DATA EXTRACT

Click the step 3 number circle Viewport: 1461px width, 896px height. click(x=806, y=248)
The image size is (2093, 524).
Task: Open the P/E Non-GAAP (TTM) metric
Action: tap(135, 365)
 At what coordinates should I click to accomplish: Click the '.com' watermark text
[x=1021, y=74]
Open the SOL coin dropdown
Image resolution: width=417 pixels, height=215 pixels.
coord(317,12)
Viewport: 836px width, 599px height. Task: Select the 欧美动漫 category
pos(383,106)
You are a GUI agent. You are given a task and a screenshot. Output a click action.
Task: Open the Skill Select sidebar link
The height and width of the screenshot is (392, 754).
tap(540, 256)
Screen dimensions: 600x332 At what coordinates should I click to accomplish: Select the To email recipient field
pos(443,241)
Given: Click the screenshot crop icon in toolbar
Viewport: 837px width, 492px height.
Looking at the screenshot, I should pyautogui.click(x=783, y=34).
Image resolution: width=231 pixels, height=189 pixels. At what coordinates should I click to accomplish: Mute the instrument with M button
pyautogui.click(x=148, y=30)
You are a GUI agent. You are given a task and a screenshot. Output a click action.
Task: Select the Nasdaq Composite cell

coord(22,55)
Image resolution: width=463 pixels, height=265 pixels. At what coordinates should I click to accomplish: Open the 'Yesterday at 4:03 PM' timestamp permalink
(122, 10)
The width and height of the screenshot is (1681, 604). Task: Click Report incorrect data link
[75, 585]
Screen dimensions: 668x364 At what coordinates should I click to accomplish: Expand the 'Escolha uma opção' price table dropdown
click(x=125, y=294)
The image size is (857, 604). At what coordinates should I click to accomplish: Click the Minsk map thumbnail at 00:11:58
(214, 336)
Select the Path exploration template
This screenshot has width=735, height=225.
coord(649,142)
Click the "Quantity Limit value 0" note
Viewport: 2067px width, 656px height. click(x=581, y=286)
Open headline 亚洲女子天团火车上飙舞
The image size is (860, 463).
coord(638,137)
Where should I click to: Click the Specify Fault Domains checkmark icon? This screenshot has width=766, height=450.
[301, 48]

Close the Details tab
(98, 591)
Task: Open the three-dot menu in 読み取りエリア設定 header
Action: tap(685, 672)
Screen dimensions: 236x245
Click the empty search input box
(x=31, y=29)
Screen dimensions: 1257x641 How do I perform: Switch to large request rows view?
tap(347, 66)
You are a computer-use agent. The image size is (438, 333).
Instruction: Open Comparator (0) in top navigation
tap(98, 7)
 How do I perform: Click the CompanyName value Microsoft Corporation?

WHAT THIS TASK INVOLVES
Retype the listing above without a single difference.

EXERCISE RESPONSE
Click the step 3 number circle Viewport: 1461px width, 896px height. click(x=806, y=248)
The image size is (2093, 524).
Task: Open the P/E Non-GAAP (TTM) metric
Action: tap(135, 365)
 At what coordinates should I click to accomplish: Click the '.com' watermark text
[x=1021, y=74]
Open the SOL coin dropdown
Image resolution: width=417 pixels, height=215 pixels.
coord(317,12)
Viewport: 836px width, 599px height. Task: Select the 欧美动漫 category
pos(383,106)
You are a GUI agent. You are given a task and a screenshot. Output a click action.
Task: Open the Skill Select sidebar link
The height and width of the screenshot is (392, 754).
tap(540, 256)
Screen dimensions: 600x332 At what coordinates should I click to accomplish: Select the To email recipient field
pos(443,241)
Given: Click the screenshot crop icon in toolbar
Viewport: 837px width, 492px height.
Looking at the screenshot, I should pyautogui.click(x=783, y=34).
Image resolution: width=231 pixels, height=189 pixels. At what coordinates should I click to accomplish: Mute the instrument with M button
pyautogui.click(x=148, y=30)
You are a GUI agent. You are given a task and a screenshot. Output a click action.
Task: Select the Nasdaq Composite cell

coord(22,55)
Image resolution: width=463 pixels, height=265 pixels. At what coordinates should I click to accomplish: Open the 'Yesterday at 4:03 PM' timestamp permalink
(122, 10)
The width and height of the screenshot is (1681, 604). Task: Click Report incorrect data link
[75, 585]
Screen dimensions: 668x364 At what coordinates should I click to accomplish: Expand the 'Escolha uma opção' price table dropdown
click(x=125, y=294)
The image size is (857, 604). At what coordinates should I click to accomplish: Click the Minsk map thumbnail at 00:11:58
(214, 336)
Select the Path exploration template
This screenshot has width=735, height=225.
coord(649,142)
Click the "Quantity Limit value 0" note
Viewport: 2067px width, 656px height. click(x=581, y=286)
Open headline 亚洲女子天团火车上飙舞
The image size is (860, 463).
coord(638,137)
Where should I click to: Click the Specify Fault Domains checkmark icon? This screenshot has width=766, height=450.
[301, 48]

Close the Details tab
(98, 591)
Task: Open the three-dot menu in 読み取りエリア設定 header
Action: tap(685, 672)
Screen dimensions: 236x245
Click the empty search input box
(x=31, y=29)
Screen dimensions: 1257x641 How do I perform: Switch to large request rows view?
tap(347, 66)
You are a computer-use agent. The image size is (438, 333).
Instruction: Open Comparator (0) in top navigation
tap(98, 7)
 How do I perform: Click the CompanyName value Microsoft Corporation?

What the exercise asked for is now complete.